I have been going to these mobile shows, of one sort or another, since 1993. I almost never attend sessions. You can get the proceedings online, and anyway there are just so many times one can stand being told in scolding tones: “Listen up people, you can’t just duplicate on mobile what you’ve done on the web! That just ain’t  . . . gonna . . . work!” Everyone of course says that, because it reduces the amount of time one needs to fill discussing what will work; which, of course, few really know; and if they did know, they surely aren’t going to tell YOU! Thankfully we no longer have to hear over and over again about the soft-drink vending machine purchase using SMS in Finland (actually, I told that one again last week; but it was to a little kid while explaining some really old stuff like Pong and Gunsmoke and making it home for your favorite TV show, so that’s fine). That vending machine story died for good about the time the first riding lawn mower was bought on a Smartphone. Did you hear about that one!?!

No, I go to the shows not for the sessions or exhibits, but for the same reason most people go: to challenge my physical stamina in all ways possible. First, you get on an airplane. ‘Nuff said on that (but for God’s sake, when will it end, my fellow business travelers?). Then, you start eating and drinking really badly. Caffeine and carbs and more carbs. Brownies must be really cheap, because they seem in unlimited supply at these mini conferences. Meanwhile, you are on your feet continuously, meeting and talking, all day. Did you know that you lose water at like three times the normal rate when you talk than when you remain silent?  I totally made that up, but I’ll bet it’s a good guess. Lunch, maybe. A couple water bottles. Tiny ones. Some overly chlorinated water from the hotel fountain. More brownies. Then, around 5:30, the first batch of free liquor comes out. I am Catholic, we learn early in life that “free” plus “liquor” equals baaaaad. Then the fried squishy things with dipping sauce, pranced around from person-to-person by fried-squishy-thing people. Dipping sauce? Get real. I’ve never figured out really if you were supposed to dip, or scoop onto a plate (if there is a plate). I’m usually left just feeling confused and vaguely uncultured. Of course, after cocktails, the fancy dinner with clients awaits. Rolls and butter and appetizers and probably a big marbled steak with some obscene sauce. Token vegetables. And wine and dessert and coffee. Then back to the hotel bar, for more dehydrating conversation with whoever you may have missed during the day. Here’s a tip, aspiring entrepreneurs: be as sober as possible at this point in the evening. Drinks aren’t the only things spilled this time of night. Sometime around midnight, you head back to the hotel room and do email until 2am. Then, up at 6:30 to make a 7:30 breakfast appointment. Holy crap. Now that I’ve read this over, I am never doing it again.

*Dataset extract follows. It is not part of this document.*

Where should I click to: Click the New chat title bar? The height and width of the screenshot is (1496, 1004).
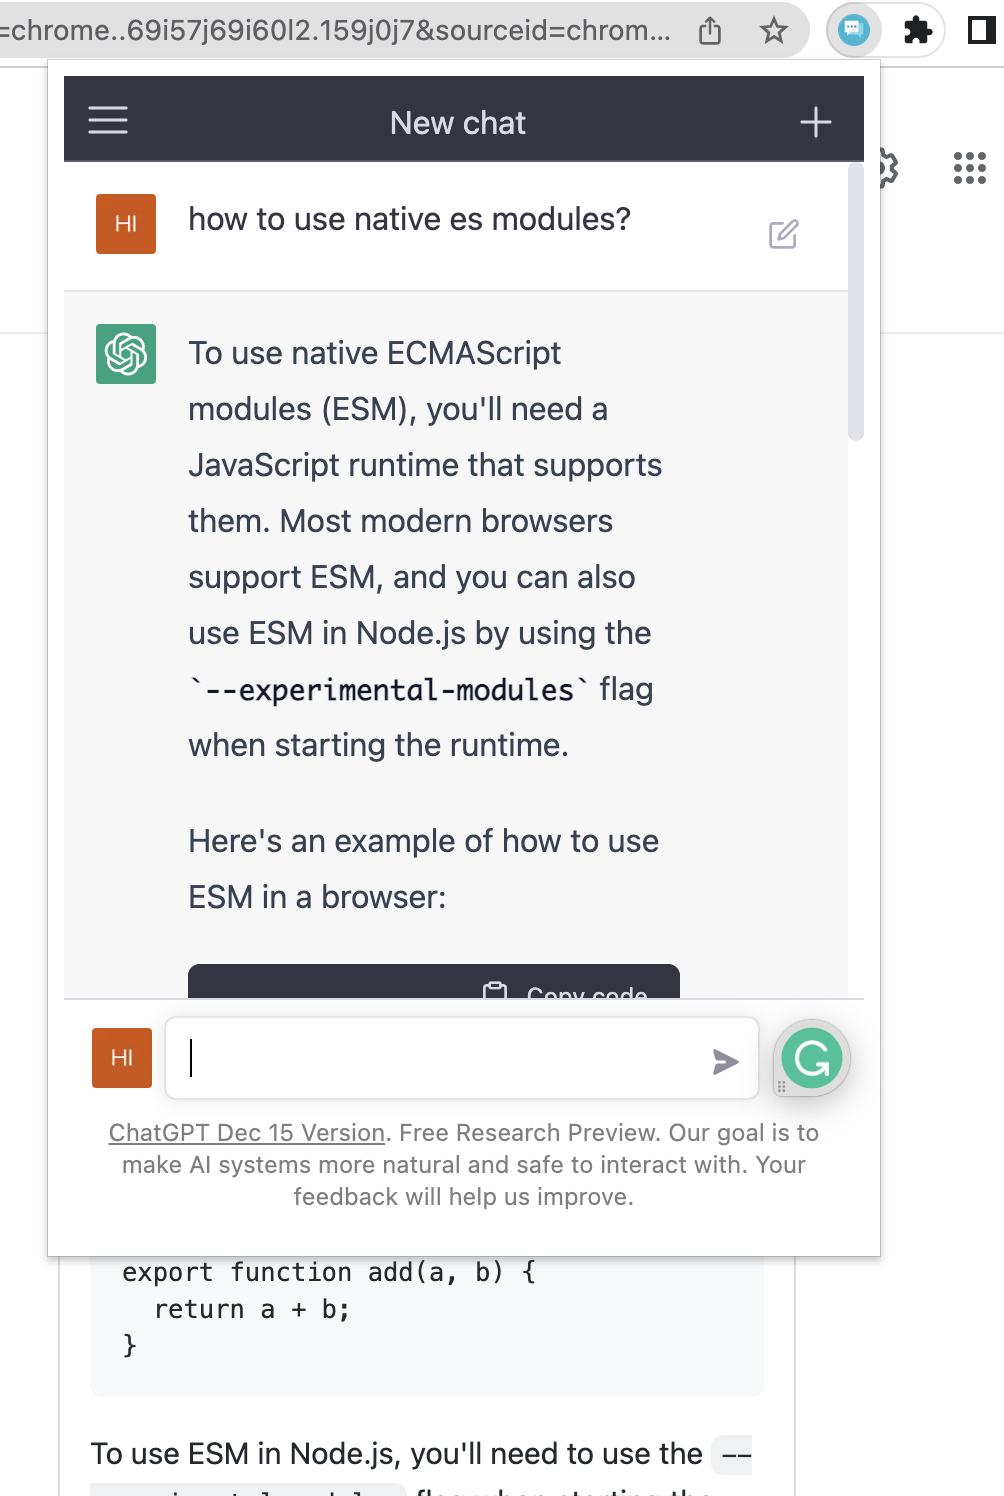click(x=458, y=122)

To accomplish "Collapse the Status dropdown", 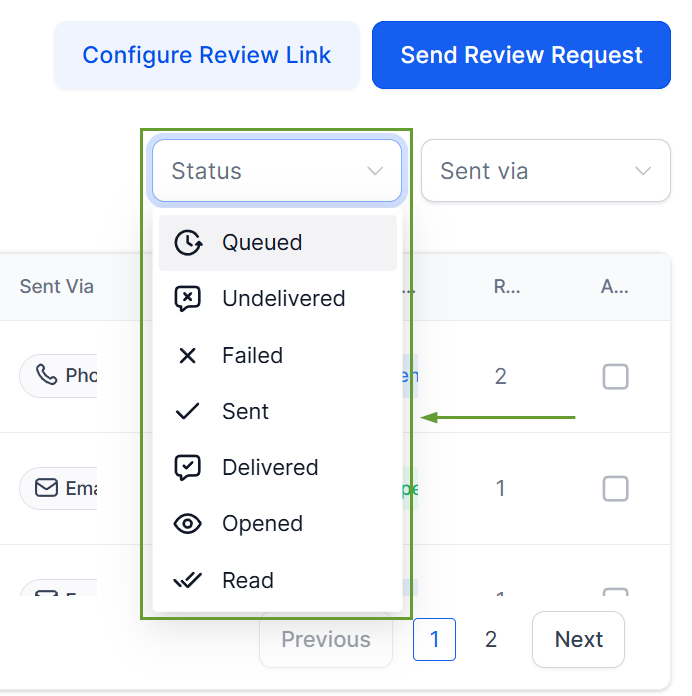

And why do we all really subject ourselves to this trial (and never again I say!)? Because we are passionate about mobile technology? Because we love the smell of touchscreens in the morning? Because we love all of our LinkedIn buddies oh so very much? Maybe, maybe. But there was something more at the MMA Forum this year. You saw it in the easy smiles of the people late in the day. You saw it in how well groomed everyone seemed to be, even for New York. You saw it in the pace that everyone kept well into the evening. At least, I saw it and commented; as did others I was with. What did we see? Lots of people expecting to make money, a lot of money, for the first time in a long time. And those expectations were validated by the presence of many new faces, client faces, with a sense of urgency and purpose. I find it very poetic that, for NBA finals week, and for World Cup week, everyone attending the MMA Forum NY 2010 brought their A-game. Because everyone taking stock of mobile marketing right now senses astounding opportunity, and no one wants to miss. Not this year. Not this time.